Texte
━━━━━━
Pour les outre-mer, il faut moderniser les infrastructures, par exemple augmenter les tirants d'eau, améliorer les services d'escale et associer les acteurs privés dans les conseils de surveillance des ports.
Dans les ports où nous sommes actionnaires, nous essayons de développer des zones logistiques, car nous avons remarqué que nos clients, outre le transport de leurs marchandises, nous demandent aussi de pouvoir les stocker. Il faut développer cela.
S'agissant de la Route de la soie, si l'on a pu remarquer une augmentation du trafic au départ de la Chine, on a également constaté une augmentation de trafics régionaux autour de la Turquie, de l'Inde ou d'autres pays d'Asie du Sud-Est. Les clients ne veulent plus être tributaires de la Chine et de sa gestion particulière du Covid pour s'approvisionner. C'est ce que l'on appelle la stratégie China + 1 : on continue à acheter en Chine, mais on trouve d'autres endroits pour acheter ses produits.
━━━━━━
Problèmes et exercices
1. Recopiez le passage du texte sur les ports, en commençant par « Dans les ports » et en continuant jusqu'à « acheter ses produits. ».
2. D'après le texte sur les ports, pourquoi cherche-t-on à développer des zones logistiques dans les ports où l'on est actionnaire ? Répondez en une à trois phrases.

Ensemble de données
━━━━━━
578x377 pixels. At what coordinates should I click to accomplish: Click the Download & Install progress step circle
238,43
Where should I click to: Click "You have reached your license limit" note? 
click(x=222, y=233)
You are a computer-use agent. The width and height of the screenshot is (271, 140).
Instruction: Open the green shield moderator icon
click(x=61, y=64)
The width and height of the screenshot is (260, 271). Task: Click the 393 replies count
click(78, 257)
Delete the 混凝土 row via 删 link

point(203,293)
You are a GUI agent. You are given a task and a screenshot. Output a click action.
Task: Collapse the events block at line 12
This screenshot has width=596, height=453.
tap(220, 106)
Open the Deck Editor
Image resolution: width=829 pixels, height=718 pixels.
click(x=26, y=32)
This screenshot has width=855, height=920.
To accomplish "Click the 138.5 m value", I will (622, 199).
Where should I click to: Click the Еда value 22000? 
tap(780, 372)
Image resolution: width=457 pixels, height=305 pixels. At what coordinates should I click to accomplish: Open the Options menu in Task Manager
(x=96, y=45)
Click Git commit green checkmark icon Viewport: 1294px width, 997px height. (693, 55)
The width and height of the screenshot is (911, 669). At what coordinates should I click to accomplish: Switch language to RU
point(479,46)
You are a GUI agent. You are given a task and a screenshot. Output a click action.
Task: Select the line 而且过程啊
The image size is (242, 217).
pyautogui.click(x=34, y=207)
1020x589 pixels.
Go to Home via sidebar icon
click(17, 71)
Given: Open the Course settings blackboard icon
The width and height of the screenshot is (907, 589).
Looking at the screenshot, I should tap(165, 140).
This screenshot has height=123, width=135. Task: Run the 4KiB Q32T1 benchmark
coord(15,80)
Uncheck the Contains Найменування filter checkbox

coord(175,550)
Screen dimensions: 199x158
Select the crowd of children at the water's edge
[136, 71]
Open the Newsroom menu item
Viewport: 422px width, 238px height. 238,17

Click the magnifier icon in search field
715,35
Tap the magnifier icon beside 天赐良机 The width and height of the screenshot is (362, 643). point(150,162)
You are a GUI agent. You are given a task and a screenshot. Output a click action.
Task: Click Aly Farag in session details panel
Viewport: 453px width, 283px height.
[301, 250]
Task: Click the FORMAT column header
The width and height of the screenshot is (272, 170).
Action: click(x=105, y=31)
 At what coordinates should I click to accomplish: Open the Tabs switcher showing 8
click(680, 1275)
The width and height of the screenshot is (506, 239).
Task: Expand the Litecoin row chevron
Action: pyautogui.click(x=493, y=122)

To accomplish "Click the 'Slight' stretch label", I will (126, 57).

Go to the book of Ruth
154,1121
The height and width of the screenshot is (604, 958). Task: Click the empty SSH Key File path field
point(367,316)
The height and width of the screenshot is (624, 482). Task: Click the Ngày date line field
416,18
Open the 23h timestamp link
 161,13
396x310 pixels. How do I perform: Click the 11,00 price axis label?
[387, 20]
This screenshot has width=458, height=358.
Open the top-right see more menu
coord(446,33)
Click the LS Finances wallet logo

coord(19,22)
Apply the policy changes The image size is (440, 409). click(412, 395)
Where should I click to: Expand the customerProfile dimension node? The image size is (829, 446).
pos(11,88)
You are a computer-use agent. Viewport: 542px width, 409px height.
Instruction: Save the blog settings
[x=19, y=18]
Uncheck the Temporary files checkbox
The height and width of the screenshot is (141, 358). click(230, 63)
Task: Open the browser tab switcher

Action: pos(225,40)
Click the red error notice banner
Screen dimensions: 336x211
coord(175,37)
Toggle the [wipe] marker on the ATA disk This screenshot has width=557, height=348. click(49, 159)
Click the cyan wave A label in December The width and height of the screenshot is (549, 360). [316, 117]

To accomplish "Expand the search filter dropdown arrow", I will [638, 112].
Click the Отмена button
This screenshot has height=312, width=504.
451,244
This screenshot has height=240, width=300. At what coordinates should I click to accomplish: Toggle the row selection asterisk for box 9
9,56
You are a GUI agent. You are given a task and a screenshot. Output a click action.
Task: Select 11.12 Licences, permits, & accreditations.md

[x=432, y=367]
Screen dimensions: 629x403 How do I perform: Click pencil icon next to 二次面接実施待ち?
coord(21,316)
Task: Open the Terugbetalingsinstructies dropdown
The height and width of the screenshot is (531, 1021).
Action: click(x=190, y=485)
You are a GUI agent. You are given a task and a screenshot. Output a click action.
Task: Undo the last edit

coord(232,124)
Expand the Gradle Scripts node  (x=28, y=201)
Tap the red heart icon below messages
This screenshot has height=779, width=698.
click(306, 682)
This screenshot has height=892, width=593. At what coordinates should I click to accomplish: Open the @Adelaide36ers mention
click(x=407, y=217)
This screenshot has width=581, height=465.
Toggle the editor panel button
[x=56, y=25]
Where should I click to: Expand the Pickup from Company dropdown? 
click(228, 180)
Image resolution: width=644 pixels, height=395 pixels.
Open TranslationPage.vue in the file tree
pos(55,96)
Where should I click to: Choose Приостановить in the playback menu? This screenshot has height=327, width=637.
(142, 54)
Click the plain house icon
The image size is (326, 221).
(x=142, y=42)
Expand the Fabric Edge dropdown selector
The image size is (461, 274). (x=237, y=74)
━━━━━━
Réponses dans l'ordre
1.
Dans les ports où nous sommes actionnaires, nous essayons de développer des zones logistiques, car nous avons remarqué que nos clients, outre le transport de leurs marchandises, nous demandent aussi de pouvoir les stocker. Il faut développer cela.
S'agissant de la Route de la soie, si l'on a pu remarquer une augmentation du trafic au départ de la Chine, on a également constaté une augmentation de trafics régionaux autour de la Turquie, de l'Inde ou d'autres pays d'Asie du Sud-Est. Les clients ne veulent plus être tributaires de la Chine et de sa gestion particulière du Covid pour s'approvisionner. C'est ce que l'on appelle la stratégie China + 1 : on continue à acheter en Chine, mais on trouve d'autres endroits pour acheter ses produits.

2. Les clients ne demandent pas seulement le transport de leurs marchandises. Ils demandent aussi à pouvoir les stocker.